▸ Description of the task:
Beginning with the line that contains "Task: Open the Tosya district dropdown", repeat each line exactly through the end of the listing below. Pictures stay out.

▼

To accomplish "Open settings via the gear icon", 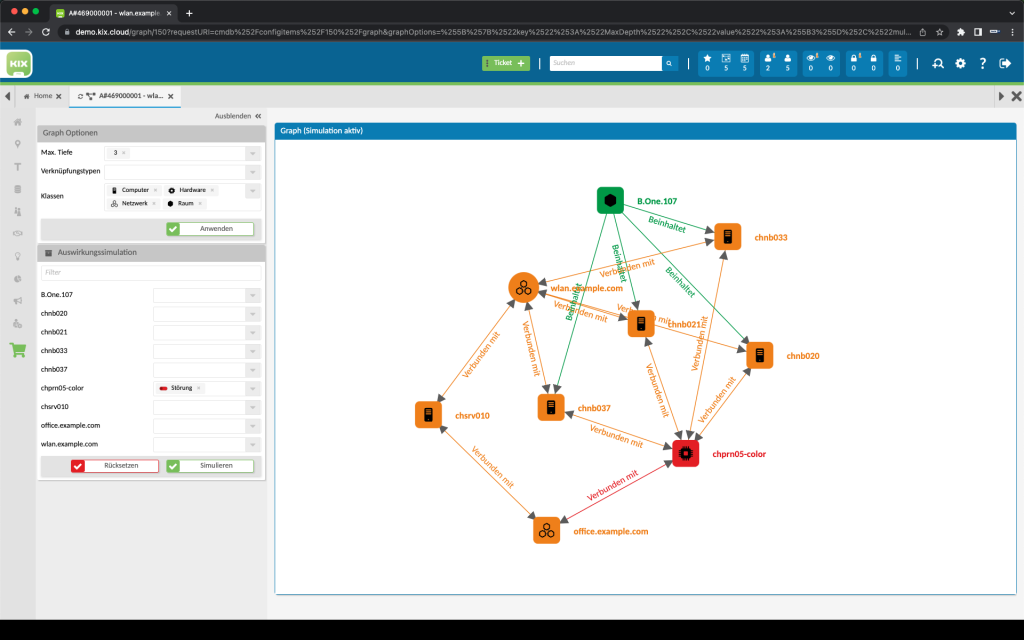I will point(960,63).
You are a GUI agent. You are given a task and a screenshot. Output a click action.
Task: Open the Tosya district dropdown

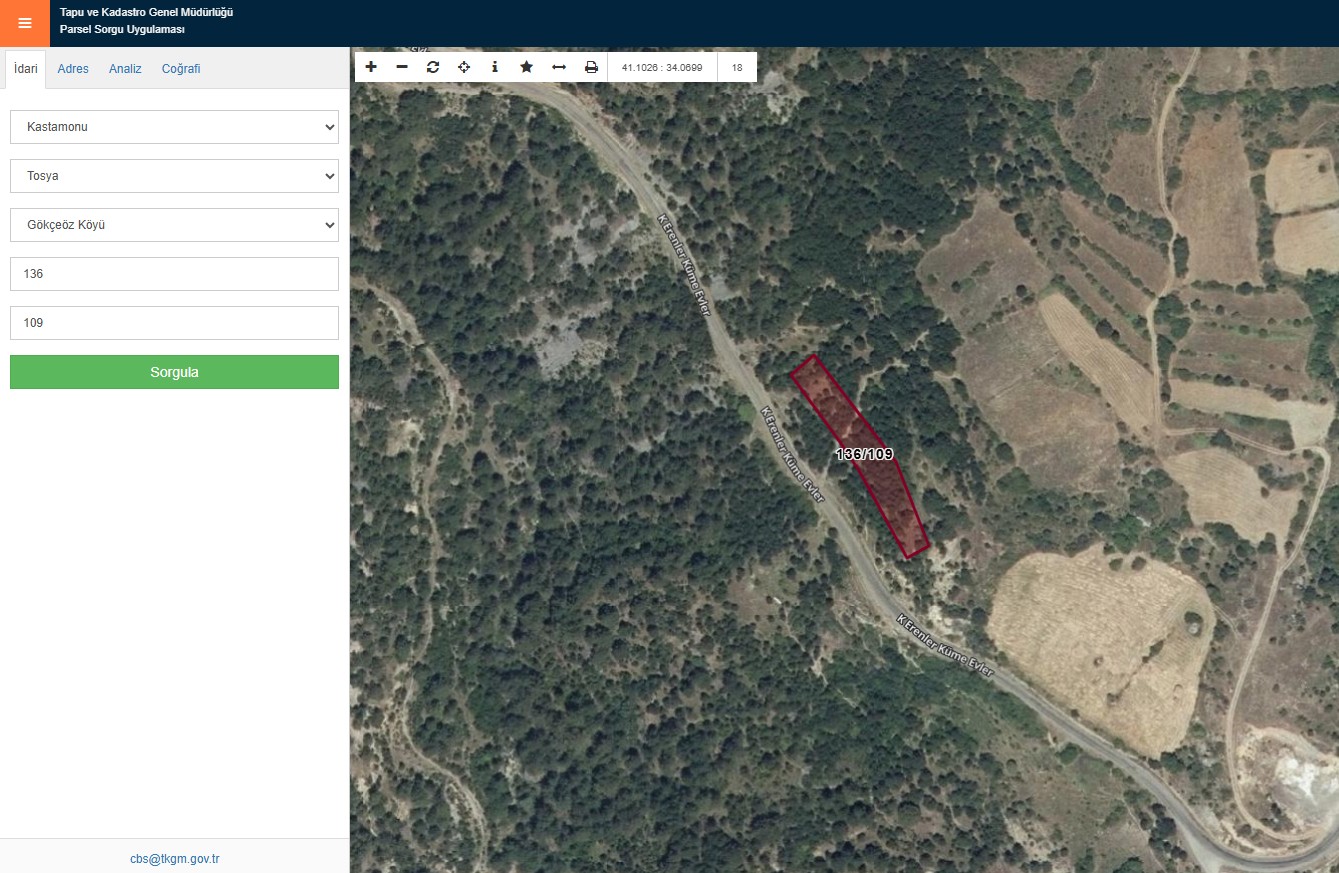174,176
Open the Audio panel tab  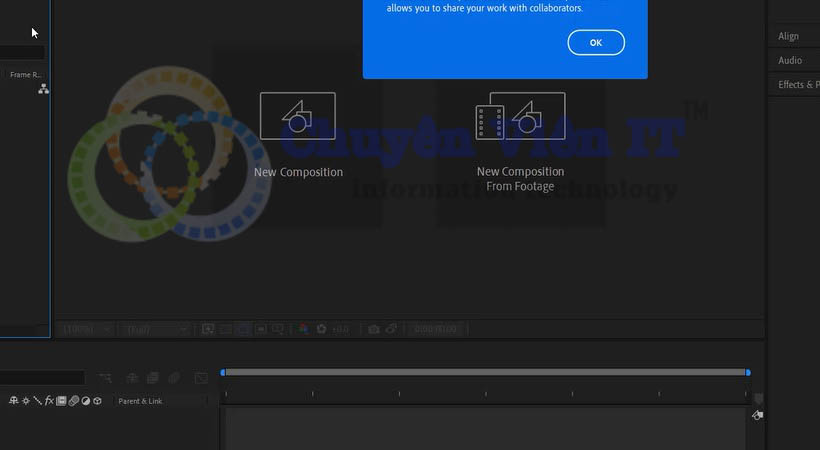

▲

▸ Exercise response:
Task: Open the Tosya district dropdown

174,176
Open the Audio panel tab  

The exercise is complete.